◆ **Work instructions**:
(a) From the passage on the Revulving project, extract everything from "This approach is" down to "IUD insertion procedure.".
(b) In the passage on the Revulving project, what fact about the uterus only becomes clear on a 3-D model?
(c) Write what follows the passage on the Revulving project, starting after its final sentence.

The materials used are comforting, imparting the objects with an appealing quality, which makes the audience want to manipulate them. They can be looked at from every angle so one can try and understand how they interlock, like one would with a building set.
This approach is an effective way to help young pupils and teenagers get over the fear or the repulsion of touching an object representing a vagina.
The emphasis on volume also tries to break with the 2-dimension frontal representation of the female genitalia, with the ovaries on each side and the uterus above the vagina. This leads to misunderstandings, for instance: the uterus is not in the exact continuity of the vagina, a fact that only becomes clear on a 3-D model. This, in turn, can help understand the pain caused by a woman during an IUD insertion procedure.
Key objectives for inclusion
The Revulving project is socially inclusive in many ways:
- its long-term goal is to promote gender equality, by empowering women with regards their own bodies. By doing so, it enables them further to make enlightened choices on topics such as birth control, family planning and sexuality. Sexuality is not just a private matter, it is a political one too. Women’s self-confidence is essential for them to take their full place in society.
- Revulving is not intended solely for women, but for the whole society. A better collective understanding of the specificity of female sexual health is a major political issue in that it can help improve women rights: menstrual paid leave, free access to or tax-free menstrual kits (e.g.: Scotland), paid leave after a miscarriage (e.g.: New Zealand), etc.
- Inclusion of audiences with disabilities : the project can be used by educators working with hearing-impaired children - little information being available for them - and visually impaired children - feeling to understand, 3D objects.

◆ **Entries provided**:
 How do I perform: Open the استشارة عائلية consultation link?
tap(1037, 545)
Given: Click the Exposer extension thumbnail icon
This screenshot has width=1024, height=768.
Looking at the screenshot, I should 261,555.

◆ **Outputs in order**:
(a)
This approach is an effective way to help young pupils and teenagers get over the fear or the repulsion of touching an object representing a vagina.
The emphasis on volume also tries to break with the 2-dimension frontal representation of the female genitalia, with the ovaries on each side and the uterus above the vagina. This leads to misunderstandings, for instance: the uterus is not in the exact continuity of the vagina, a fact that only becomes clear on a 3-D model. This, in turn, can help understand the pain caused by a woman during an IUD insertion procedure.

(b) The uterus is not in the exact continuity of the vagina.

(c)
- Inclusion of future users via a co-design method involving health and education professionals (interdisciplinarity, design for education, design for healthcare, design for social work)
- Inclusion via an open-source model : the business model includes a free and open-source distribution of the blueprints in addition to the sales of small-scale batches
- Inclusion for each link of the Revulving project chain : workers who will manufacture the kit’s objects will get female sexual health sensibilisation courses.
Innovative character
The first innovation of Revulving is to offer a mediation toolkit in a field where scarcely anything has been designed for the general public. Teachers interviewed have voiced frustration from the lack of available tools to support captivating and non-moralizing sexual education courses. More generally, women interviewed explained suffering from the lack of explanations when consulting a health professional.
To allow for a broader distribution the kit will be packaged in 2 formats:
- a ready-made educational package, handmade in France, which most doctors and teachers prefer
- free, open source blueprints to make your own kit at a lesser cost, anywhere in the world. This kit is easily replicable with recovered items and sewn elements.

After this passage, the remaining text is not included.